Guided bone regeneration (GBR) is currently the most widely used technique to reconstruct localized peri-implant bone defects. To evaluate hard tissue volume stability during the healing stage of GBR with particulate bone graft and resorbable collagen membrane. Twenty-eight patients who were missing a single maxillary incisor and required implant placement combined with GBR were randomly assigned to 2 groups: submerged (n = 14) and transmucosal (n = 14) healing groups. Cone-beam computed tomography (CBCT) was performed before, immediately after and 6 months post-surgery. The 3 sets of CBCT data were three-dimensionally reconstructed and superimposed. Horizontal hard tissue alterations at different vertical levels were recorded. The relative position and distances from the boundary line of the bony defect envelope to the outlines of the augmented ridge were determined immediately post-augmentation and 6 months after healing. Augmented ridge underwent horizontal volume reduction during the healing period.
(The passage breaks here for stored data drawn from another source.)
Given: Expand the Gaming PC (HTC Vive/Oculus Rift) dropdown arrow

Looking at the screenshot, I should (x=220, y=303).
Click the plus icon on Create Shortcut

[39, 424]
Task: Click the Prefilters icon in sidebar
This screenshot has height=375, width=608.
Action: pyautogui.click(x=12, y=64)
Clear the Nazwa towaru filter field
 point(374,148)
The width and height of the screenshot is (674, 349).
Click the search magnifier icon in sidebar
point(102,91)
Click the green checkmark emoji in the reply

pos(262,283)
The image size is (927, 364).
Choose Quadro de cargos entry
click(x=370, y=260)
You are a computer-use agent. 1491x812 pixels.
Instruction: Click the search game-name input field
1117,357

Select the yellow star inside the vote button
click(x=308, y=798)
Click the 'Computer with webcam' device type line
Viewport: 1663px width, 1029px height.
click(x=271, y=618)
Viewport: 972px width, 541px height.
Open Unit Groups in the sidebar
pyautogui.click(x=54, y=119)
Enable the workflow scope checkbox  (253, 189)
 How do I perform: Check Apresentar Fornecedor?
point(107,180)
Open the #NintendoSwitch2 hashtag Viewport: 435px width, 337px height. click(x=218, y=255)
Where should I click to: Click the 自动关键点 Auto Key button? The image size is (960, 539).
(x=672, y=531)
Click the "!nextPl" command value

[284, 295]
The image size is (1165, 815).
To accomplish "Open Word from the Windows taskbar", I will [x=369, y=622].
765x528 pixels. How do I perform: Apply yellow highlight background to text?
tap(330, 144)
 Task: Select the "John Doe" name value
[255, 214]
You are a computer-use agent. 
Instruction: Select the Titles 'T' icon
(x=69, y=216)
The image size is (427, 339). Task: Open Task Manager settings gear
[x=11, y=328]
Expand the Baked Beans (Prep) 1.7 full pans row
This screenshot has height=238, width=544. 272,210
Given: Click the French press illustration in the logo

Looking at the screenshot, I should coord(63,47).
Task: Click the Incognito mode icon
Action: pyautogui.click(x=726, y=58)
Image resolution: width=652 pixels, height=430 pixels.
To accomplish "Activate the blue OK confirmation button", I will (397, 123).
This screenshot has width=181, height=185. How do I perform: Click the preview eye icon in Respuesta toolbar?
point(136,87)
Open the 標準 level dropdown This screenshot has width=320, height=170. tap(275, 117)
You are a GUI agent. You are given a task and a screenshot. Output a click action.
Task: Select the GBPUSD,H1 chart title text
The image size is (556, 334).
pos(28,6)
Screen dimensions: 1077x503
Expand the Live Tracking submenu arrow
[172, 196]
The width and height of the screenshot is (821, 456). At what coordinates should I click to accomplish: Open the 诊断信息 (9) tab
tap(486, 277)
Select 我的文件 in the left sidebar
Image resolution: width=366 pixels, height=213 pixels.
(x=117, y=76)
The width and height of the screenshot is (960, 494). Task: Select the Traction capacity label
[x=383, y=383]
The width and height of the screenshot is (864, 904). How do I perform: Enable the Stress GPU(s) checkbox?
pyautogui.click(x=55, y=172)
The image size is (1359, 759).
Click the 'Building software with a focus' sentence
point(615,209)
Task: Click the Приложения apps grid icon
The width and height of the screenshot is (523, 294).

Vertical levels (P = .000) rather than healing strategies (submerged or transmucosal) (P = .182) had statistically significant impacts on the reduction width. The boundary line of the ridge defect envelope located within the bony profile immediately after surgery, but outside of the bony profile after 6 months. GBR with resorbable membrane and particulate bovine bone would undergo horizontal volume reduction during the healing stage. New bone formation at the coronal site may only be predictable within the bony envelope.